* _Instruction_:
Answer these questions from the crosswalk crash text:
1. What rights and duties does a cyclist have when crossing a roadway along a crosswalk?
2. What statute section does the text cite?
3. What factors would determine whether anyone was at fault?

* _Text shown_:
Crash in a Crosswalk


Kirsten asked: My friend and her husband got hit by a woman in a car, while they were on their bikes in a crosswalk. No one was injured but their bikes got messed up. The woman who hit them, called the law and my friend and her husband were told they would be ticketed for going the wrong way in the cross walk if they were to press charges against the woman. Obviously being they were in a crosswalk there is no right or wrong way, so was the woman who hit them in the wrong?


When in a crosswalk, cyclists have the same rights and duties as pedestrians.

s. 316.2065 – Bicycle Regulations

(9) A person propelling a vehicle by human power upon and along a sidewalk, or across a roadway upon and along a crosswalk, has all the rights and duties applicable to a pedestrian under the same circumstances.

For a pedestrian or a bicyclist on a sidewalk or crosswalk, there is no right or wrong direction.

Drivers must yield to pedestrians and cyclists in a crosswalk. However, they must already be in the crosswalk in sufficient time to allow the other driver to see them and yield. Whether anyone was at fault would be determined by the nature of the intersection, position and speed of all parties before the incident.

* _Provided data_:
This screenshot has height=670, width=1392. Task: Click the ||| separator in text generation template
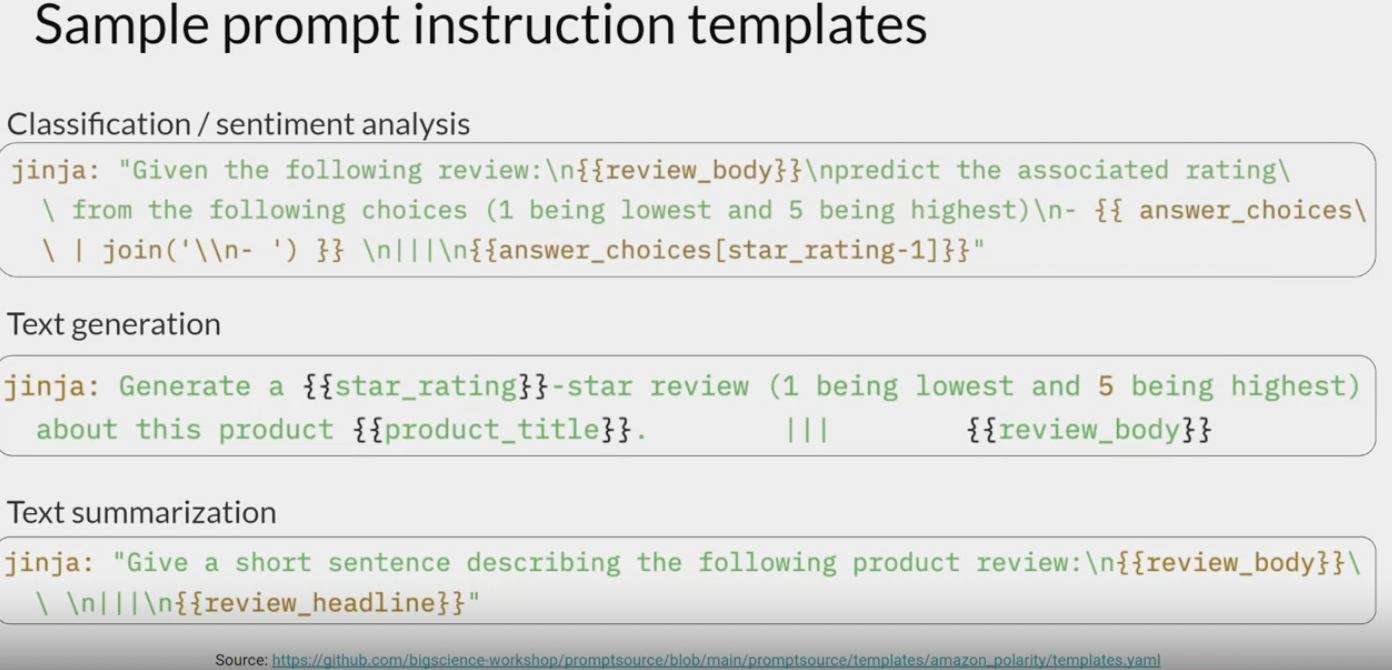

==

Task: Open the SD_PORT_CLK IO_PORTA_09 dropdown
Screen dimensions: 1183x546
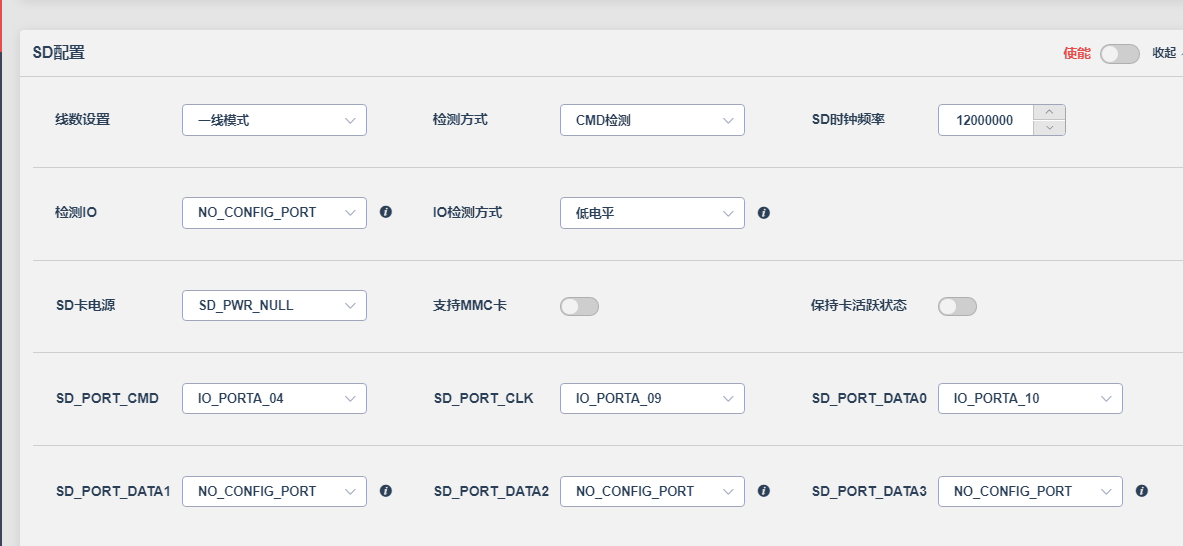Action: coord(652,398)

* _Task answer_:
1. All the rights and duties of a pedestrian under the same circumstances.
2. s. 316.2065, Bicycle Regulations, subsection (9).
3. The nature of the intersection and the position and speed of all parties before the incident.